Here’s the weird thing I don’t get about Sanseito: For as much as they want foreigners out of here, they sure do use a lot of English to get their messaging across. That would be like Trump posting everything in English and Spanish to communicate his disdain for immigrants. Hell, they offered me a flier for their candidate when I was slowly walking by their boosters, desperately trying not to draw their attention. When I did the typical “polite wave of refusal,” the woman said, quite sincerely, “Have a nice day!”
Have I just been brain damaged by American politics? To be fair, her compatriots did side-eye me and avoid talking to me, so this may have just been the one woman.
Their presence is small, yes, and they are wimpy compared to many other parties, but the concerning thing is how much they are growing. With that growth comes visibility and feeling emboldened to engage with others more publicly. Most Japanese people have a bone to pick with Sanseito, though, with their archaic language trying to demonize Japanese people who don’t support them being a big sticking point.
They are also pretty consistently protested against when they hold rallies, so it’s not everyone. But the growth and the fact that it is urban youth… you know, the urban youth I teach and live next to, that I find a bit unsettling. It also makes you wonder: Is my cashier a fascist?
Good Thing: Shampoo Bars
Not going to lie; it was a bit tricky thinking of a good thing, mainly because most of my good came from my miscellaneous media. I’m trying not to pick too many media-related things for this section to keep my media in check.
So, I’ll keep it simple: Shampoo bars. It’s like a bar of soap, but it’s shampoo. Not exactly the most groundbreaking of things, but this particular bar from Lush gets nice and frothy when I go to wash my hair. Perhaps even better than my liquid shampoo? It feels very satisfying to scrub the old dirt out of my locks. If you have the money and the access, give it a go!
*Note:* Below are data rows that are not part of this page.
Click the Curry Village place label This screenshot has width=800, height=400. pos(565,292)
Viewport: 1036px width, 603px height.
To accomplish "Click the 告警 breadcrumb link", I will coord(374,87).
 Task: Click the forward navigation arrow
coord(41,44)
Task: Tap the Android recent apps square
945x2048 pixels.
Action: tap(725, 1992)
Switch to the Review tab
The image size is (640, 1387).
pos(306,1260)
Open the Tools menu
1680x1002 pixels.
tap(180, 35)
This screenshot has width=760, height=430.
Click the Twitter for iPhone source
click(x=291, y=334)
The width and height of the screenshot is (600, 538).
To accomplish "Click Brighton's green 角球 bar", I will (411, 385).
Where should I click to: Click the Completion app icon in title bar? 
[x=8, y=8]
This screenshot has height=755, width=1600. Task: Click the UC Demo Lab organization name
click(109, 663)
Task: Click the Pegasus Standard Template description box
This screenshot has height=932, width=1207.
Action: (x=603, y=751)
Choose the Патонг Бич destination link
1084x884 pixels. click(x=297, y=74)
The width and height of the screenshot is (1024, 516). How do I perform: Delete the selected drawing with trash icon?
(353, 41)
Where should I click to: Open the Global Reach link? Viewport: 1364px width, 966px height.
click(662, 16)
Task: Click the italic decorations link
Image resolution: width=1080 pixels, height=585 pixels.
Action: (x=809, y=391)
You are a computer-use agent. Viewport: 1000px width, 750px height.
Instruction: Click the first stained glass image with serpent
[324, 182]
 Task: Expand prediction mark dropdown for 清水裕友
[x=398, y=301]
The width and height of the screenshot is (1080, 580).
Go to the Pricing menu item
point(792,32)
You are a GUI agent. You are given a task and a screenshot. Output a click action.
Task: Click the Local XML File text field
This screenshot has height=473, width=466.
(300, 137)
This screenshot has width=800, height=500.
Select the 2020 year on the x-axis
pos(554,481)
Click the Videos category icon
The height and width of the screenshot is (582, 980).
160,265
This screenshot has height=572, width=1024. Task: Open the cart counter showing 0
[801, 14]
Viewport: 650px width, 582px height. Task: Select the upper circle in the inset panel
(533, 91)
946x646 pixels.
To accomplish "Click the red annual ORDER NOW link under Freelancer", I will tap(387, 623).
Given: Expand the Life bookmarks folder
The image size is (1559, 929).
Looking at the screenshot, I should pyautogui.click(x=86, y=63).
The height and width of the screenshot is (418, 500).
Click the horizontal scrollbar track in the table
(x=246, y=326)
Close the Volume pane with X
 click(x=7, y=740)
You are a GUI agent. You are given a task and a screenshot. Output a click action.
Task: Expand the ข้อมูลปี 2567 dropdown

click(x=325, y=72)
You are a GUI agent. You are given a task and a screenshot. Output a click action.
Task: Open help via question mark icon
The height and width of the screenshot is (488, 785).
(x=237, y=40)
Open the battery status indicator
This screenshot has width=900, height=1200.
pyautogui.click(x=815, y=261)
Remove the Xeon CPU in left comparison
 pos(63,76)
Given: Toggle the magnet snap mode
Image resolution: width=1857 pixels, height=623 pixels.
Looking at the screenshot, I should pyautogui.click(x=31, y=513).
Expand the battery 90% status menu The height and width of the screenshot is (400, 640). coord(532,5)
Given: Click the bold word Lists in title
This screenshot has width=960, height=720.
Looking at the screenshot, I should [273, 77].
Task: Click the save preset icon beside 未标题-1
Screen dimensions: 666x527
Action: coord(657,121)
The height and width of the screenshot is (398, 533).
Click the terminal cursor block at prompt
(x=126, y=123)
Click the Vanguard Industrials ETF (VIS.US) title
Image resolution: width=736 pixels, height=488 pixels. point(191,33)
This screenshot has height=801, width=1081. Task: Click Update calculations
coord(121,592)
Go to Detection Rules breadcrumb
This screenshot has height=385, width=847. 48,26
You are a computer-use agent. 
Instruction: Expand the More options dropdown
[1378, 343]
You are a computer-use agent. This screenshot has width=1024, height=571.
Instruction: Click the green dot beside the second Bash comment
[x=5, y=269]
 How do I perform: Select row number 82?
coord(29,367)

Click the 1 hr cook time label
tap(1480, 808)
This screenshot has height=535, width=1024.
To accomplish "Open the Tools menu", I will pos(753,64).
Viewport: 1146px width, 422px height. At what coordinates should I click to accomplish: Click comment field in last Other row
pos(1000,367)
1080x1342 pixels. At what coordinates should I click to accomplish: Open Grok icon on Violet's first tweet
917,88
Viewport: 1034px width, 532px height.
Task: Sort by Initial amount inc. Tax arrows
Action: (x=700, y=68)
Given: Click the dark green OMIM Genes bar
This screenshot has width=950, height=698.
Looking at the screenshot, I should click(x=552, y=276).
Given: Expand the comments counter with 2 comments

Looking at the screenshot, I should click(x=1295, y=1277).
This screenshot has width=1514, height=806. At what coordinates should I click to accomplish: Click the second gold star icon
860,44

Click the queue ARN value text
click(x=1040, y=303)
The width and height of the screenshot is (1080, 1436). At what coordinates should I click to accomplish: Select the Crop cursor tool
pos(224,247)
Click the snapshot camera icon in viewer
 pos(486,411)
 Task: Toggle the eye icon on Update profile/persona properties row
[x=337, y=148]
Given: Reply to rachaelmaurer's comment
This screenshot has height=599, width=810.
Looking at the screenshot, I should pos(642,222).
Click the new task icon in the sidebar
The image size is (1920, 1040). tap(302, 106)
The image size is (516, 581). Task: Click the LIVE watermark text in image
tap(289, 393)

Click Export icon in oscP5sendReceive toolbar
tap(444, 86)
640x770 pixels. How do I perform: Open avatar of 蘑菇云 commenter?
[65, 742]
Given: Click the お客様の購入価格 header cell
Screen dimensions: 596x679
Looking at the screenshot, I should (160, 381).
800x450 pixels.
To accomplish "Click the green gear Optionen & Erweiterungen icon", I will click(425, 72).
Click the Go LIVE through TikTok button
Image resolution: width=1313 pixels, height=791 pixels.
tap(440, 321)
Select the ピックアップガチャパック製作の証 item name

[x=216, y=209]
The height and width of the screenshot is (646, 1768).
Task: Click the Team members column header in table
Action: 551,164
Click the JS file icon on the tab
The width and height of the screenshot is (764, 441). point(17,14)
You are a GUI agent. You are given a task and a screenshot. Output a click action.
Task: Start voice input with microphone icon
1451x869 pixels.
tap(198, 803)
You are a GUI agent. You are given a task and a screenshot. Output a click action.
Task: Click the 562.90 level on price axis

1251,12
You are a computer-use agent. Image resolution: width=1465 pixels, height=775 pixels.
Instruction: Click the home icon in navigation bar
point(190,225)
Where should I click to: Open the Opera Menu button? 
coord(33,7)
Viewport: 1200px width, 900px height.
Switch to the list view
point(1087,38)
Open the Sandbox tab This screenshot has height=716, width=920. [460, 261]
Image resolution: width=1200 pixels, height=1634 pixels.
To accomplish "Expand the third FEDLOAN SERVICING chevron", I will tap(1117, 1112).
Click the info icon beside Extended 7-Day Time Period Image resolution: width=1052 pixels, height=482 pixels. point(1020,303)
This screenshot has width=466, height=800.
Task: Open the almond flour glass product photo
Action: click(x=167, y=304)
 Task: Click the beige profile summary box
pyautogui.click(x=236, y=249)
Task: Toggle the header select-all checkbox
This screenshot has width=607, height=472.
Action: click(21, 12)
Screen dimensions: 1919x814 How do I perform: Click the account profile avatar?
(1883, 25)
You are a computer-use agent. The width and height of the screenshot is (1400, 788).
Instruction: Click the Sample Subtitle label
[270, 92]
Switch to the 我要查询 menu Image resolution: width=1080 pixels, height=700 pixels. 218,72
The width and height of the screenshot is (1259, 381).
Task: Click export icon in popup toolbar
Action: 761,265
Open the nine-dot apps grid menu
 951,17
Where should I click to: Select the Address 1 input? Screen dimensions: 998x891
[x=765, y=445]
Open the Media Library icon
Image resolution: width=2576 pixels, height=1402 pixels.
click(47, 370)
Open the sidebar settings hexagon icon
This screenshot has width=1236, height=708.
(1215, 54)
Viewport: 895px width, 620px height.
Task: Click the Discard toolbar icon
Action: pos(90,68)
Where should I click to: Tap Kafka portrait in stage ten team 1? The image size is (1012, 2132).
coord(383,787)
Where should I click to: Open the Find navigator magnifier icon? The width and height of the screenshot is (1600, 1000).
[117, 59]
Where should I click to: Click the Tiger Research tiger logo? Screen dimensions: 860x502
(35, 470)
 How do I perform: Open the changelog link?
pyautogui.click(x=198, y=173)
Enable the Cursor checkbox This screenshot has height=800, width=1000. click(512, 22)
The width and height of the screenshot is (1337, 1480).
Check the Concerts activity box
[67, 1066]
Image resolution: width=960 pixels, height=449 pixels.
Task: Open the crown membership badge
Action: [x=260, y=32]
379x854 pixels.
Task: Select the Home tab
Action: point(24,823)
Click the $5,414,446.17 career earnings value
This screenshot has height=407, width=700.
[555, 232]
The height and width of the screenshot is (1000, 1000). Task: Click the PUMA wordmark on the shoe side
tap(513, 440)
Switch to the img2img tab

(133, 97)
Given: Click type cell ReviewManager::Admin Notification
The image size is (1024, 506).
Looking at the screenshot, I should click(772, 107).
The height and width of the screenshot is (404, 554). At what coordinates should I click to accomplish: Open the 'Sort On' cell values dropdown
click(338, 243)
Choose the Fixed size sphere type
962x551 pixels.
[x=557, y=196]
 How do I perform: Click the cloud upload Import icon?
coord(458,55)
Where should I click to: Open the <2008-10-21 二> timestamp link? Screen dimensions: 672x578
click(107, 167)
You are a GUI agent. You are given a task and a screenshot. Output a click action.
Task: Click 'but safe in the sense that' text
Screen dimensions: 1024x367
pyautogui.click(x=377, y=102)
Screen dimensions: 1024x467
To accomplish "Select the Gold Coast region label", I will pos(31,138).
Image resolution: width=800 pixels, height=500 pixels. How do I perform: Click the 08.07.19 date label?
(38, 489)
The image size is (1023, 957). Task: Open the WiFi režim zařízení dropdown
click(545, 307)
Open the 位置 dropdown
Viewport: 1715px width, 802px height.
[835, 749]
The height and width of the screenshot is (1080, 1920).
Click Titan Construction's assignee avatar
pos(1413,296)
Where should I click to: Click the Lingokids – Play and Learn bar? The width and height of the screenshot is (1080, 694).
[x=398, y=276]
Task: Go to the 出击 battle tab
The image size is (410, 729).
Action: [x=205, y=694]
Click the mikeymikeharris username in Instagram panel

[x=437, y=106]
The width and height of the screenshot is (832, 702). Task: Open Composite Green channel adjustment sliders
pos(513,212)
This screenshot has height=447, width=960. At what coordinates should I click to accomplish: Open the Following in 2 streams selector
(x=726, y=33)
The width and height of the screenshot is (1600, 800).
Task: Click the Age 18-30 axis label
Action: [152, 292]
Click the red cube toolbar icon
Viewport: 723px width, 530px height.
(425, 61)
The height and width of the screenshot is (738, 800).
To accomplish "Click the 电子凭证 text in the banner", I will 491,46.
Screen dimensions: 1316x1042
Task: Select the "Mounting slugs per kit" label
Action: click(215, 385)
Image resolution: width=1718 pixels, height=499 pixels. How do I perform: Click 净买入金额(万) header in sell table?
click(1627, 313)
Listen, it’s hard to follow up a deep dive into popes; I’m running on fumes and this is all I got!
Miscellaneous Media
In an attempt to further chisel down my sanity, I finished reading EM Bender and Alex Hanna’s The AI Con. Since I’ve read so much about AI from other books and articles, a lot of it felt like a refresher course. I did appreciate how they break down anthropomorphism, or our proclivity to assign human-like qualities to non-human objects. It’s like how guys name cars or boats and if they’re needing a tuning, they say “She isn’t doing so great.” That kind of thing. Bender is a linguist, so I appreciate the focus on how we refer to this technology matters.
Just a reminder: These tools don’t “think” (that’s anthropomorphism!), they process information and make sophisticated predictions (the quality of that output is very debatable, though) based on a metric ass-ton of data. I’m pretty sure ass-ton is the measurement Sam Altman mentioned. Let’s go with that.

I like a city with lots of parks and preserved greenery. I think I named this place Krumptown.
I’ve also had the building itch. I found a javascript, open-source version of SimCity (micropolisjs) online that I’ve been playing during lunch at work, and I’m already up to 100,000 citizens. I’ve never gotten to 500,000 before, I think, so this might be a first if I keep it up!
I also bought TheoTown on Steam, as I heard that has some pretty good SimCity 2000 vibes to it. I absolutely threw down on SC2K back in the day, even delving into the Urban Renewal Kit and dabbling a bit in ResEdit to edit files directly to make my own scenarios and tinker with the game a bit. TheoTown is nice, but I feel like the map is pretty small. I’m not sure how I’m supposed to grow past city level 10 or 11 without completely wiping the map and re-zoning everything. It’s probably because I kept playing on the tutorial city. That’ll teach me to get complacent!
Other than that, once the semester is done, I’m getting the fuck outside more. Morning bike rides and yoga sound good. I need to see some goddamn trees. The heat has been really punishing, but I’m going to try my darndest to get in some forest baths over the holiday.